Winter’s coming: we must all do more for homeless

Homelessness is a systemic condition afflicting many innocent Canadians. (Photo: Creative commons, Viorel Railean) Homelessness is a systemic condition afflicting many innocent Canadians. (Photo: Creative commons, Viorel Railean)

Haley Falco
Art Director

Though Canadians are more aware of the issue than before, homelessness is still one of the biggest chronic social problems in this country.

According to the CBC, 30,000 Canadians are homeless every single night, sleeping on the pavement with an empty stomach. Homelessness is a term that describes people who do not have secure and regular housing. Various and inconsistent local initiatives have been taken to decrease our homeless population, but they have not been enough.

Until government-supported programs, whether local or provincial, can adequately tackle the challenge, each of us as can do our part.

The outgoing Harper government endeavoured to change the discourse surrounding homelessness. Instead of “helping the homeless,” they are “ending homelessness.”

As the Canadian air again turns chill, simple compassion requires something be done about homelessness. Surviving the Canadian winter is the hardest thing a homeless person has to face. With this country’s harsh climate, the homeless can face a daunting challenge just to stay alive. When the temperature falls below 0 degrees and schools shut down in snow storms because it’s too much of a risk to travel, people usually stay indoors and warm up under a blanket with a hot tea.

Homeless people don’t have that option.

According to Environment Canada, at least 80 people die each year from the cold weather, many of them out on the streets.

Assistance is not necessarily costly or difficult to provide. People who keep an extra bottle of water in their bag and a pair of warm mittens to give away can help a lot when dehydration becomes extreme for a homeless person and their fingertips are aching and numb.

Offering a homeless person something to eat not only feeds them a much-needed meal, but also inspires others in the community to do the same.

Educating yourself about homelessness is the first step to understanding the issue in its entirety. People become homeless for many different reasons – unemployment, abuse, mental illness, poverty and more. In the blink of an eye, your own life could change for the worse. That should remind people that the less fortunate aren’t as different from us as we might think.

Of course, help isn’t just something we can give as individuals to individuals; there are good local services we can support with donations and volunteering.

Initiatives like Homeless Helpers, an organization created by two sisters wanting to make a positive change, or Heroes in Black, founded by Matte Black, former homeless man wanting to help homeless Torontonians, are exceptional services for the homeless population in Toronto.

There are also food banks and local churches with free meals throughout the city, but many people in need don’t know about them or lack reliable transportation.

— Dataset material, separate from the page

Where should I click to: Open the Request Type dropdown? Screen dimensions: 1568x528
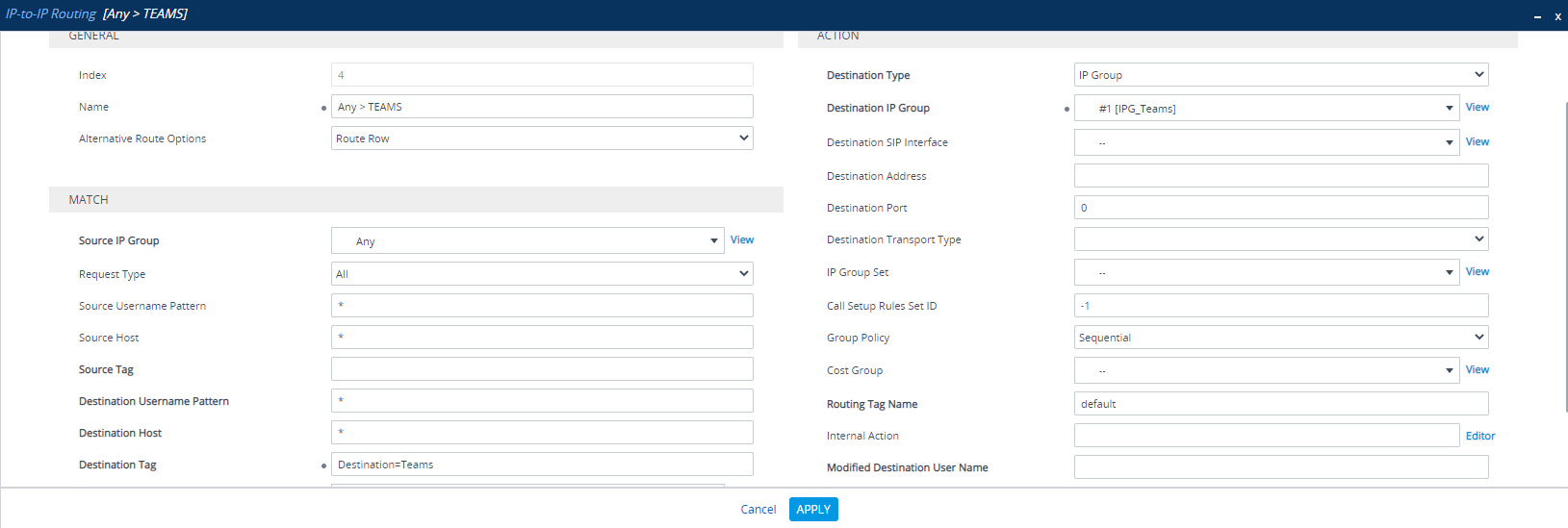[x=541, y=274]

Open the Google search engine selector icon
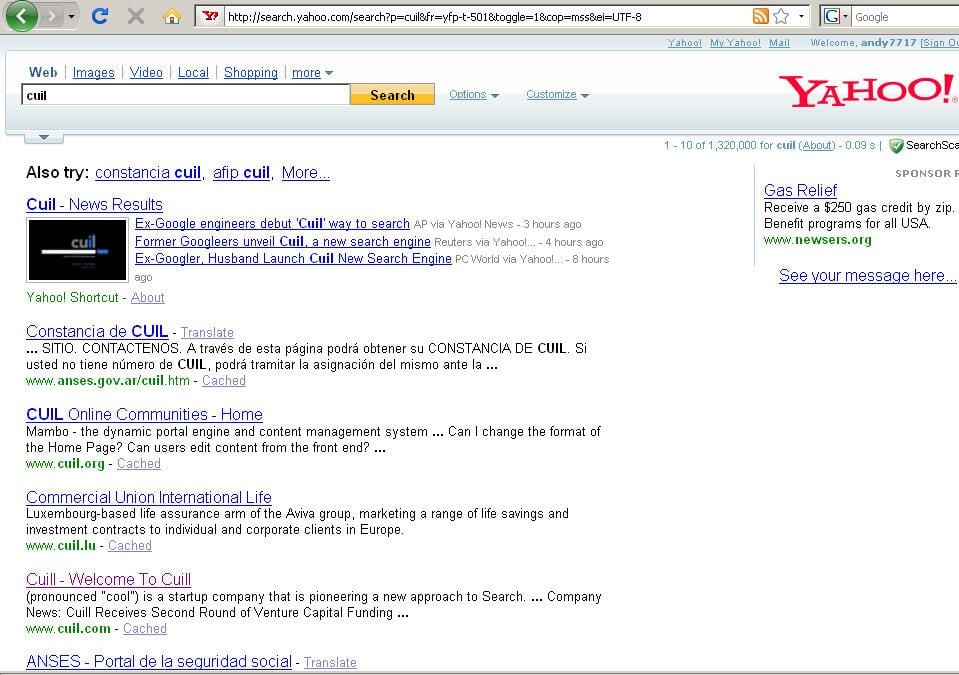(x=832, y=17)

By informing them where such aid is offered, the homeless can reach out to the services available to them.

The more of us who are aware of this issue, the easier it will be to help the homeless get back on their feet and experience a life with dignity. Every human has the right to food, shelter and clothing.

By understanding the causes of homelessness and educating ourselves on the resources available in our communities, homeless people will have a greater chance of getting the help they need.